= Rap opera =

Music genre

A rap opera or hip-hop opera (also known as a hip hopera, hip-hopera, hiphopera, or rapera), is a musical work in hip-hop style with operatic form. The terms have been used to describe both dramatic works and concept albums, and hip hopera has also been used for works drawing more heavily on contemporary R&B than other hip hop such as rap.

==Etymology==
The word hip hopera is a portmanteau of hip hop and opera. An early use of the phrase was a 1994 album of that name by Volume 10 (although not a concept album). The first dramatic production to use the term was a 2001 telefilm by MTV, titled Carmen: A Hip Hopera.
The word received increased use after 2005, in describing R&B singer R. Kelly's Trapped in the Closet series.

== History ==
Rap opera, also known as hip-hopera, is a hybrid genre between rap and opera. Opera is a musical genre that began in the late 16th century. Hip hop is a much newer musical genre that became popular during the 1970s. Historically, both rap and opera have been used as a form of expression and storytelling. Now, in popular culture, the fusion of the two genres is being used for the same purpose. Historically popular and classic pieces such as Carmen and Romeo and Juliet have been transformed into hip hop pieces.

== In popular culture ==
The use of hip hopera in popular culture began in 1997 when hip hop group The Fugees and Bounty Killer collaborated on a musical single titled "Hip-Hopera." In 2001, the film Carmen: A Hip Hopera, a modern rendition of Georges Bizet's 1875 opera Carmen, aired on MTV. The film featured Destiny's Child frontwoman Beyoncé Knowles, as well as other rappers and modern-day musicians, and was renowned as "the first hip hop musical." Rome & Jewel, a 2006 Rennie Harris film is another hip hop rendition of William Shakespeare's Romeo and Juliet. In 2023, American rapper Latto and pop singer Christina Aguilera released a rap opera-inspired song for the food delivery company Just Eat.
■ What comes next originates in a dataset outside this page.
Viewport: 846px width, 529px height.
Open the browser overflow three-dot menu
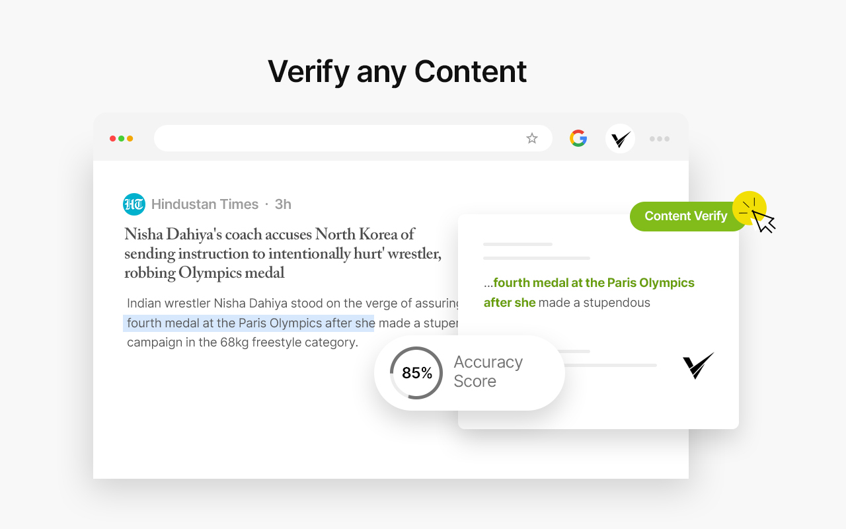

Rap opera is also being used in communities through local organizations such as the Rap Opera Project. Carlos Aguirre, the creator of the Rap Opera Project, teaches rap opera to marginalized and at risk youth in his community. The project's intention is to give voice to individuals who have otherwise felt oppressed. Aguirre, channeling his own personal experience and youth as a minority, is using musical expression as a form of therapy. In the United Kingdom, traditional opera is adopting modern hip hop beats to appeal to the modern youth. The Moon Prince: A Rap Opera, is another community-led rap opera for youth featured in Charlotte and Boston.

== Reception ==
There have been mixed responses to the usage of rap opera. Theater critic Steven Oxman gave his feedback on Carmen: A Hip Hopera, stating "Carmen is MTV's first 'Hip Hopera', and while that phrase may be way too cute for its own good, this reworking of Bizet's opera into a contemporary, hip-hop musical works quite well, and represents one of the more original recent efforts to create a new form from an old one."